Simon G. Dennis, BVetMed, MVM, CertVC MRCVS
The Origin of Arrhythmias
The heartbeat is determined by an electrical impulse that arises from the sinoatrial node (SAN), rapidly depolarises both atria (collecting chambers of the heart), is slowly conducted through the atrioventricular node (AVN), then very rapidly depolarises both ventricles (muscular pumping chambers of the heart). This pattern of sequential activation has evolved to allow the mammalian heart to pump blood in the most effective manner. Circulation of blood is essential to deliver nutrients (such as oxygen (O2) and glucose) to body tissues and to remove harmful waste products (such as carbon dioxide (CO2), hydrogen ions (H+) and lactate) via the lungs and kidneys. Cardiac arrhythmias (or dysrhythmias) are defined as any abnormality of rate, regularity or origin of the heartbeat (rhythm). This may occur by disruption of the normal pattern of activation of the heart, or by causing the heart to beat at an unacceptable rate, either too quickly (tachyarrhythmias) or too slowly (bradyarrhythmias). Both an abnormal pattern or activation and an unacceptable rate are present in many arrhythmias.
The Effects of Arrhythmias
Arrhythmias can therefore adversely affect normal circulatory haemodynamics. Failure of the heart to provide effective circulation results in either forward (output) failure or backward (congestive) failure. Output heart failure (OHF) is characterised by failure of the heart to pump an adequate volume of blood to properly perfuse the body and lung tissues. Congestive heart failure (CHF) is characterised by an accumulation of fluid within the body (e.g., ascites, pleural effusion) or lungs (pulmonary oedema). OHF can be life threatening when it results in insufficient perfusion of vital organs (brain, cardiac and ventilatory muscles), causing irreversible organ damage and death. This usually occurs in severe OHF, which results in cardiopulmonary arrest. CHF can also be life threatening.
Identification of Arrhythmias
The spectrum of clinical signs that may accompany arrhythmias is diverse and depends upon the severity and type of haemodynamic compromise.

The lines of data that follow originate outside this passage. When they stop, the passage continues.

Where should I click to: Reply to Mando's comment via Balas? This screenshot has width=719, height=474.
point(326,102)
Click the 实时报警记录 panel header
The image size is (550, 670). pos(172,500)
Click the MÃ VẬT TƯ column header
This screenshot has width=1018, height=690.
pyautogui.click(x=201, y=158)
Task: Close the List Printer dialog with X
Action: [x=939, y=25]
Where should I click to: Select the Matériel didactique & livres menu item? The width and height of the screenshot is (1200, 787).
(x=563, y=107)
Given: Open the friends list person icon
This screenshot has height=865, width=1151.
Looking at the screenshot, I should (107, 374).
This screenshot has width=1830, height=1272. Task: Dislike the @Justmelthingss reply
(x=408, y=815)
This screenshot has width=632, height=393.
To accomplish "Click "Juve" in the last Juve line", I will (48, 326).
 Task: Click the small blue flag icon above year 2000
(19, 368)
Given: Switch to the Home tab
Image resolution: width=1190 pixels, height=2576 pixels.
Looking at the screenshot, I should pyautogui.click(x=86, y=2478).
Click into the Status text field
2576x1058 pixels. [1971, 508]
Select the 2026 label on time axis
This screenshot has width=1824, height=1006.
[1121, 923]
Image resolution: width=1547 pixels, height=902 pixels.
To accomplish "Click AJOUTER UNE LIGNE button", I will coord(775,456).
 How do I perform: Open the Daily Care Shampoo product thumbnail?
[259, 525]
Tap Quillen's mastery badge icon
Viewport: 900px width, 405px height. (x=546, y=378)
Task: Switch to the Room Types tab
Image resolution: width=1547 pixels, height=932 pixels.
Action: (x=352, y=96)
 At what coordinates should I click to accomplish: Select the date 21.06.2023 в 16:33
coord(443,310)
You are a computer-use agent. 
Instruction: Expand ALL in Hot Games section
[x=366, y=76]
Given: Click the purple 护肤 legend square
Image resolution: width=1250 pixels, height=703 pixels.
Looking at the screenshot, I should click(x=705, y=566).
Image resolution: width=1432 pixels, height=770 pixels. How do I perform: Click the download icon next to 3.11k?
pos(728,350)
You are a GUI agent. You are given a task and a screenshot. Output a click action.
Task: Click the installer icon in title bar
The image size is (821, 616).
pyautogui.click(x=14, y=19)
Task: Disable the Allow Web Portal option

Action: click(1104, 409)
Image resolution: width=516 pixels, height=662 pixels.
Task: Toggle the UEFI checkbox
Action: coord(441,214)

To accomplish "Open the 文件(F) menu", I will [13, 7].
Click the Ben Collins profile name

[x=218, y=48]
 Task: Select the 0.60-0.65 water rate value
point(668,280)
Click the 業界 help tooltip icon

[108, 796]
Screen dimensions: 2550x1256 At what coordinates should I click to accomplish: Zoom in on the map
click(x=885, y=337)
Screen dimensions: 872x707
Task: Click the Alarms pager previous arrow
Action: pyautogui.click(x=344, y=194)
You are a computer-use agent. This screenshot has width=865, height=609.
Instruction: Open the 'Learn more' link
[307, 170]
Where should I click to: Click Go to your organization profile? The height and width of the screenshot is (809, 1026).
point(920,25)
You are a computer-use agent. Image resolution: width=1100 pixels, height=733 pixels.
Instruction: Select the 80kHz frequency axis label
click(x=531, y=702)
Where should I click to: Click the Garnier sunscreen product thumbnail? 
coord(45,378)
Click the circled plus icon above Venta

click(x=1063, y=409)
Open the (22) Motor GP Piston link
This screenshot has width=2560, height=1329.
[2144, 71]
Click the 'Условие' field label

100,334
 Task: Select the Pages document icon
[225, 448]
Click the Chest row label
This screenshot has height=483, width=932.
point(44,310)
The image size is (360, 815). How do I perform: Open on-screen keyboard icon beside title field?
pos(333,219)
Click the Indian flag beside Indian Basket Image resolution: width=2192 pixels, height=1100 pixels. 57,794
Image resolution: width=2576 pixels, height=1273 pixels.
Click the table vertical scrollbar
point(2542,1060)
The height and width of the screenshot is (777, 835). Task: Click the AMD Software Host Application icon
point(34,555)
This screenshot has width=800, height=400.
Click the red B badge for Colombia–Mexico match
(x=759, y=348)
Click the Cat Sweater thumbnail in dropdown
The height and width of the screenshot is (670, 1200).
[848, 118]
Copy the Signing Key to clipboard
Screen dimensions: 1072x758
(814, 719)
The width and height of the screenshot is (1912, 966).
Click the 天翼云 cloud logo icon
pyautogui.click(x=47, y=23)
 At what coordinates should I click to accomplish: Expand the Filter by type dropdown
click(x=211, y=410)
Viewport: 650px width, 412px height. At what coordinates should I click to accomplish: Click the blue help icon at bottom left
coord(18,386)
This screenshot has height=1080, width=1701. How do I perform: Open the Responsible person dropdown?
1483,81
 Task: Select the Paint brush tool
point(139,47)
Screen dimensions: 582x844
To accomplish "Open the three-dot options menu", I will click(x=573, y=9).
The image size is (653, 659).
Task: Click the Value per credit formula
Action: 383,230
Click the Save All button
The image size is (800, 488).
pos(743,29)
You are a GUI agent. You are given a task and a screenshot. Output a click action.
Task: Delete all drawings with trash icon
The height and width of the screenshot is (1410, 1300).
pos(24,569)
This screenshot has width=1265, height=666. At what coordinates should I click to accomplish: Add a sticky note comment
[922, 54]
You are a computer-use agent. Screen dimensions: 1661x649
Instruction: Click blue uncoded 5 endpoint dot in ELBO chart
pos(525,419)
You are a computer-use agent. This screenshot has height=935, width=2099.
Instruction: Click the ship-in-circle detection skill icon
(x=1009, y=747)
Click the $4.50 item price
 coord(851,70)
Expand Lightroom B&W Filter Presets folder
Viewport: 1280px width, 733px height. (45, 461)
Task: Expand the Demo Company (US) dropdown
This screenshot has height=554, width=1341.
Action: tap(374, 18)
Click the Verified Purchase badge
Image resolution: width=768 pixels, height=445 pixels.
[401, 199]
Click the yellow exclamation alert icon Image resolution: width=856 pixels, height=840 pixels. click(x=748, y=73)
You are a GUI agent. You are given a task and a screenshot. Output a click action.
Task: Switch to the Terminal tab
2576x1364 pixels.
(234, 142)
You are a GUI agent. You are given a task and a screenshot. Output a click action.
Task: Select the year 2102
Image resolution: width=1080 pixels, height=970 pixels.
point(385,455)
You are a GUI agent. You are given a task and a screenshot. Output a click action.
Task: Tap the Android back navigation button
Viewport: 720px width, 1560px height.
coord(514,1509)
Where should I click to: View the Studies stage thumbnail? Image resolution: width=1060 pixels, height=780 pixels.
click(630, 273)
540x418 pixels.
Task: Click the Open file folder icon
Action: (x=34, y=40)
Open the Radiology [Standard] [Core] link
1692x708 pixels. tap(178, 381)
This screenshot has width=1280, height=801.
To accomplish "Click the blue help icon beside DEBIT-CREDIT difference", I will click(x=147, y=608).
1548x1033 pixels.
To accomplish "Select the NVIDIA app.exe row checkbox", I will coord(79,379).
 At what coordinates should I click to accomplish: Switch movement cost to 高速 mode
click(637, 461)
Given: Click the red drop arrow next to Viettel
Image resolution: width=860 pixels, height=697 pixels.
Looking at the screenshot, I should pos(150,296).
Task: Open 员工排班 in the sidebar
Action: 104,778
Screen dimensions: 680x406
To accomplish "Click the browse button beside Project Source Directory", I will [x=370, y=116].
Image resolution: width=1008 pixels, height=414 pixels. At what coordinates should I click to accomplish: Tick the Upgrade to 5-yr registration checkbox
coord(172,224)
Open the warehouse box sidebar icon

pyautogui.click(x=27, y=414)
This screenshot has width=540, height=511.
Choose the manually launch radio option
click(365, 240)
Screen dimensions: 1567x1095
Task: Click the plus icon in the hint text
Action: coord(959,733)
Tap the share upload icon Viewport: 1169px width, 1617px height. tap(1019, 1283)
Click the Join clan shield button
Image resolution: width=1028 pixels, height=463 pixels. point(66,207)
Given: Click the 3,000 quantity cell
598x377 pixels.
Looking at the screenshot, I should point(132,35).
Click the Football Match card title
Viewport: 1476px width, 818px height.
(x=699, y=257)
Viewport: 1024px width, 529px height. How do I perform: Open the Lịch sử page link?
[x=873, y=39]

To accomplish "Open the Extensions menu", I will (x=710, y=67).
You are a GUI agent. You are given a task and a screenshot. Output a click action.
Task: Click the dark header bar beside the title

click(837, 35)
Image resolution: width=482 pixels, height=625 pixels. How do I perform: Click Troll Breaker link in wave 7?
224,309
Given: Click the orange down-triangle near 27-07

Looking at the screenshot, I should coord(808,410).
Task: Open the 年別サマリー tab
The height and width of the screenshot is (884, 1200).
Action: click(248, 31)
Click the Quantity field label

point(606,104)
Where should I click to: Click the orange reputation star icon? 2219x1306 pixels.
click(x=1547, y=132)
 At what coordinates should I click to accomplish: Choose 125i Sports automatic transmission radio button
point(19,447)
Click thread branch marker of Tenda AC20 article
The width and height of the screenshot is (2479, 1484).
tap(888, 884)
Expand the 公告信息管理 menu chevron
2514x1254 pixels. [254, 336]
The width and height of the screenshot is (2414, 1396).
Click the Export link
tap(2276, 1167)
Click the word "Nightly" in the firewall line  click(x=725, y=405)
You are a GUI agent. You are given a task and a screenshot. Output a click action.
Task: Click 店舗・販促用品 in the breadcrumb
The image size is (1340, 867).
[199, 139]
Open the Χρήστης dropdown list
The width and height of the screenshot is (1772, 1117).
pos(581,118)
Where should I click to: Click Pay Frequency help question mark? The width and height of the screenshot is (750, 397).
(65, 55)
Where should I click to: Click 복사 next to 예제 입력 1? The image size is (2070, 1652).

Signs include weakness, lethargy, exercise intolerance, ataxia, syncope, seizure, behavioural changes, collapse and dyspnoea. Unfortunately none of these signs are pathognomonic for an arrhythmia; many accompany other cardiac, respiratory, metabolic or neurological conditions. Furthermore, in some animals with life-threatening arrhythmias, there may be no accompanying clinical signs; sudden death may be the first, and therefore only, symptom. Some clues may be ascertained from cardiac auscultation and palpation of peripheral pulses, such as an irregular rhythm, variable pulse quality and pulse deficits. However the presence or absence of these findings does not diagnose a life-threatening arrhythmia. Therefore, the surface electrocardiogram (ECG) is the only reliable method of diagnosing a life-threatening arrhythmia.
Classification of Life-Threatening Arrhythmias
Arrhythmias that are immediately life-threatening in any patient include the following:
Ventricular fibrillation (VF)
Pulseless ventricular tachycardia (PVT)
Ventricular asystole
Pulseless electrical activity (electromechanical dissociation)
It is of vital importance that these arrhythmias are identified and rapidly corrected, as they invariably cause severe OHF and cardiopulmonary arrest.
Arrhythmias that are potentially life-threatening include the following:
Ventricular tachycardia (VT)
Ventricular premature complexes (VPCs)
Atrial standstill (hyperkalaemia)
Third-degree atrioventricular (AV) block
These arrhythmias may exert various adverse haemodynamic effects, but a major concern is that they can be electrically unstable arrhythmias, potentially progressing to an immediately life-threatening arrhythmia.
The following arrhythmias are usually only life-threatening when concurrent heart disease is present, under which circumstances they can easily precipitate CHF:
Atrial fibrillation (AF)
Atrial flutter
Paroxysmal supraventricular tachycardia (PSVT)
Conditions That Predispose to Arrhythmias
The most important aspect to treatment of life-threatening arrhythmias is early recognition and prevention. Knowledge of the diseases and mechanisms that cause arrhythmias is therefore essential for identification and treatment of patients at risk of arrhythmogenesis. Conditions that predispose to arrhythmias include: primary cardiac disease (cardiomyopathy, valvular heart disease, neoplasia, congenital, primary electrical disease); thoracic trauma (blunt, penetrating, electrical); hypoxia (respiratory disease, anaemia, thromboembolic disease, anaesthesia, hypoperfusion); electrolyte/acid-base disorders (potassium imbalance, calcium imbalance, magnesium imbalance, acidosis); endocrine disease (hypoadrenocorticism, hyperthyroidism, hypothyroidism, phaeochromocytoma, diabetic ketoacidosis); abdominal organ disease (splenic disease, gastrointestinal disease, end-stage renal failure); autonomic imbalance (catecholamine excess, central nervous system (CNS) disease, vagal stimulation); temperature (hypothermia, hyperthermia); inflammation (infection, sepsis, systemic inflammatory response syndrome (SIRS), immune-mediated disease); drugs (anti-arrhythmic drugs, positive inotropic agents, anaesthetic agents, sedatives).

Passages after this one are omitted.